Building tools that make developers awesome.

Grafico: Javascript charting library

Design, Javascript, 8 February 2010, 2 minute read

Grafico is a javascript charting library built with Raphaël and Prototype.js. The library provides a wide array of graphs and stays with the guidelines laid out by Stephen Few and Edward Tufte. Grafico provides pretty charts that effectively communicate their information.


This means you get awesome graphs such as stacked area charts and sparklines, but no pie charts or bar charts with every bar a different color. There are a lot of bad charts out there, and Grafico will do it’s best to prevent you from adding charts onto that pile. ;)

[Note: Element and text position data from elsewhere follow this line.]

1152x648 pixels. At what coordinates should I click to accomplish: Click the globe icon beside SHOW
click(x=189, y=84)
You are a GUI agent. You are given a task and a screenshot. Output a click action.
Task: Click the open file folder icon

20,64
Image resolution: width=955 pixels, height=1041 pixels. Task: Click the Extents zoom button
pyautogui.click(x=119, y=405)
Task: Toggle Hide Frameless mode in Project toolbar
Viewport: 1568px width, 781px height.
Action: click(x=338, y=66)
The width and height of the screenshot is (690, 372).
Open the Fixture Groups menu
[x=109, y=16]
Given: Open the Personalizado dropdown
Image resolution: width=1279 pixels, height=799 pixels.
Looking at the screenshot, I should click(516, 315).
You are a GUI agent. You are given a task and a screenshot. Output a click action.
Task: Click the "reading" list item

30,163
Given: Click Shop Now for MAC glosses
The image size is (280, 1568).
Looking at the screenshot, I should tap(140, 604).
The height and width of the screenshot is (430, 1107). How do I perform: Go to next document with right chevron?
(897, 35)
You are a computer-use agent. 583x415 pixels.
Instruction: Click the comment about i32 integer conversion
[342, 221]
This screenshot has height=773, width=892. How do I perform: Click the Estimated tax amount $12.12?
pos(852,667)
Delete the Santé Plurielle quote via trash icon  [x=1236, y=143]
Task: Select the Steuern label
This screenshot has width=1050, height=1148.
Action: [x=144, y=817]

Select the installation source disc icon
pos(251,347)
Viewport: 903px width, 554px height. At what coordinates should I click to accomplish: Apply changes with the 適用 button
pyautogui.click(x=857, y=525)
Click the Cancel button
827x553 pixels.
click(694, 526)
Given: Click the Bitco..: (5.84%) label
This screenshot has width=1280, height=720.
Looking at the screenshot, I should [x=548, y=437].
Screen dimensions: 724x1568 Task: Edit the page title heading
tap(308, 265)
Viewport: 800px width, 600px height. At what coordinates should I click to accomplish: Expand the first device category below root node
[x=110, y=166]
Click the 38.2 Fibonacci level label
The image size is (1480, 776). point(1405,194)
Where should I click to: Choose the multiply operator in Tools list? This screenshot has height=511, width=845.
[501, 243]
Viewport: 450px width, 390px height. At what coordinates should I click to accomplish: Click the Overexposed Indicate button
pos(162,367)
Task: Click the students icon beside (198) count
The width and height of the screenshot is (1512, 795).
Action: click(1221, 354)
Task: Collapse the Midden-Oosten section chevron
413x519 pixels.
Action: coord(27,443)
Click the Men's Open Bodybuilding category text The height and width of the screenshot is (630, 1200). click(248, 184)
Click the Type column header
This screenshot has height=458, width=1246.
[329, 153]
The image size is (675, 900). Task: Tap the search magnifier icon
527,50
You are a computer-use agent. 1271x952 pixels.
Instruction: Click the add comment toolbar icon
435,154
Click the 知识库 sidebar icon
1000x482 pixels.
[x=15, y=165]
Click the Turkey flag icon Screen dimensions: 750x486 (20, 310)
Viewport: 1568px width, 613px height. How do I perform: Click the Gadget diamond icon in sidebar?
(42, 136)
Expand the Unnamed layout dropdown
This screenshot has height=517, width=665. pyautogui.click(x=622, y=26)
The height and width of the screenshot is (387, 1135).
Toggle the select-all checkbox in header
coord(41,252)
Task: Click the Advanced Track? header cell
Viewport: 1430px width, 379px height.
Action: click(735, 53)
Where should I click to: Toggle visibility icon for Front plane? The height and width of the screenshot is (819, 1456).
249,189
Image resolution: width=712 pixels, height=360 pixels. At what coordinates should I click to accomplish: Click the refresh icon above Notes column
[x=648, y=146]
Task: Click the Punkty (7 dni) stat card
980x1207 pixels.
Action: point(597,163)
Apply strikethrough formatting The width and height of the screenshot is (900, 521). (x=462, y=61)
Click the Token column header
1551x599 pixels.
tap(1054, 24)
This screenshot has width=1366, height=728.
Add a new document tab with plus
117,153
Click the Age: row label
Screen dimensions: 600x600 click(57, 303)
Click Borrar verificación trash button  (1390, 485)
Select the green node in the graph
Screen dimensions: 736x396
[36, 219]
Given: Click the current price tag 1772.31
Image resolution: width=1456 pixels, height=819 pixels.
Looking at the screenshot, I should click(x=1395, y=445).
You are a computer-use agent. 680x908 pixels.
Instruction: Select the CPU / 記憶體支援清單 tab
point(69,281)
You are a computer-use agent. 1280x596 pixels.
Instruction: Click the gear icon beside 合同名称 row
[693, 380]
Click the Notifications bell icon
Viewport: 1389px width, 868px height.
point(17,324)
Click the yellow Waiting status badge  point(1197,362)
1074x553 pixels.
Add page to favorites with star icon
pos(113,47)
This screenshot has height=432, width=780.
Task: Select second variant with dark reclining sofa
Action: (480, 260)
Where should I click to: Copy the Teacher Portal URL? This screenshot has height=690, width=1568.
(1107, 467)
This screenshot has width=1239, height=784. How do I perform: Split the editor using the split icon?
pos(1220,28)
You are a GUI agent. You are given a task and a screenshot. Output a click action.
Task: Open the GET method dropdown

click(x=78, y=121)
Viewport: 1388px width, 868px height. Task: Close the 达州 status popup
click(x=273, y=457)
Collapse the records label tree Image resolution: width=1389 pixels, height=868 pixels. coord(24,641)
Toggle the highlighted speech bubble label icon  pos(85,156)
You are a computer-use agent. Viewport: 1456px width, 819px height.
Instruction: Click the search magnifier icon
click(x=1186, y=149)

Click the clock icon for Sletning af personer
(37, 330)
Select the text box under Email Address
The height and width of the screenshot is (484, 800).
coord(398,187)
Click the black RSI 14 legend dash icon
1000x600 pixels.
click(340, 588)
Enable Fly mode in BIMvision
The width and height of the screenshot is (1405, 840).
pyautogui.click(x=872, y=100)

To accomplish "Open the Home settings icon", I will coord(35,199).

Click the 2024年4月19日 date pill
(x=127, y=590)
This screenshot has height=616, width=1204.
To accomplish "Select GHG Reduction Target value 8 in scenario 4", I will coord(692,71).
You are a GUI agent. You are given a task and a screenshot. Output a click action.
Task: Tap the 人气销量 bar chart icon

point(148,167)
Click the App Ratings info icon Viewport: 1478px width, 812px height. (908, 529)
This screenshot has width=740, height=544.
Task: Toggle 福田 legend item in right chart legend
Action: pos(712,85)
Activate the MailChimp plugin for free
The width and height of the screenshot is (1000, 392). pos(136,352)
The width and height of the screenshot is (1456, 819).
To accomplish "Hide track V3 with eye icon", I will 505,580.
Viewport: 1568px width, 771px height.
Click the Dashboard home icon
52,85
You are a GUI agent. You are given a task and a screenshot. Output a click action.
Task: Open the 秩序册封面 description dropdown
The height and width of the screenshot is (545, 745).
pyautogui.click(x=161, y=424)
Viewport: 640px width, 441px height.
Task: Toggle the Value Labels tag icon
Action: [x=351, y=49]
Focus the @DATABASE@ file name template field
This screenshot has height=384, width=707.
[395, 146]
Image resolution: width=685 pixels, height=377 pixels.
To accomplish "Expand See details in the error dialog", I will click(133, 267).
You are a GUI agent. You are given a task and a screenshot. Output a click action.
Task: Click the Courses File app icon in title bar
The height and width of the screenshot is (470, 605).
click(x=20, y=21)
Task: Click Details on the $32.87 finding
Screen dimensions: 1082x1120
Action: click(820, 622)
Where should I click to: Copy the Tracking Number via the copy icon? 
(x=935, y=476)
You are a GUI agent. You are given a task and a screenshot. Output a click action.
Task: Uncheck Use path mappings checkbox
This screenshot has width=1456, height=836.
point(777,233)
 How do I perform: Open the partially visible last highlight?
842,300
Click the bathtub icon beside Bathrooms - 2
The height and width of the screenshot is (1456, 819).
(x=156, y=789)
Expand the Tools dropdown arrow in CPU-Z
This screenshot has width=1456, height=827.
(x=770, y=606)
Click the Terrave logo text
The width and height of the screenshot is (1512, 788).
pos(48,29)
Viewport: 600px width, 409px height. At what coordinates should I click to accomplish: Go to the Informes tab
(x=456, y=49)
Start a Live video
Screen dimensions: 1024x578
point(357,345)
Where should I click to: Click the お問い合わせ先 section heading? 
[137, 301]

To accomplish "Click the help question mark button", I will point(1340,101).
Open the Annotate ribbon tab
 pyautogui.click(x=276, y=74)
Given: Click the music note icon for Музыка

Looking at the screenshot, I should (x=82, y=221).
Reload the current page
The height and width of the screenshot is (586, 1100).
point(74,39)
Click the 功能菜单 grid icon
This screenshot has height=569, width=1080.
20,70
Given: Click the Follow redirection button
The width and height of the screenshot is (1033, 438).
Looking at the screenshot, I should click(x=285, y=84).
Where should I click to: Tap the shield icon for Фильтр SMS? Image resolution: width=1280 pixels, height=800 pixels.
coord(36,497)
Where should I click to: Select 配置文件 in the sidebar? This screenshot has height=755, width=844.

Website, Documentation (might be slow on some browsers due to all the examples)

Available graphs:

Grafico requires Raphaël 1.0+ and Prototype.js 1.6+

Each graph type has numerous API options to customize it’s look and behavior. Many examples of this can be found in the documentation. Some highlights: pop-up hovers, meanlines and watermarks. Minified, Grafico is about 30kb and available under the MIT license.

Grafico is also available on Github and includes a minification script made by Menno using the Google Closure Compiler.


In april 2009 I started working on new visualizations for Wakoopa. I had set it my target to provide unique and interesting graphs. One thing that particularly inspired me was the stream graph, but the math behind it scared the crap out of me. I decided to focus on stacked area graphs instead.

After doing extensive research on the available JavaScript charting libraries, and being slightly disappointed by most, Ico by Alex Young was the most promising. In the (almost ) year I worked on it, the graphs, code and API changed considerably. To avoid confusion I decided to rename my version to Grafico.


As always, there are points of improvement. The major one is speed. Grafico is very speedy on modern browsers, but of course IE lags behind. When building graphs, drawing pop-up hovers for all data points takes too much time and I have yet to find a way to improve this. The project lives on Github, so if you have improvements, fork away and I’ll gladly pull them!

Update! (16 Feb 2010)

Jan Paul Posma wrote the code to implement the aforementioned stream graphs into Grafico. Which is awesome. I have updated the links in this article accordingly.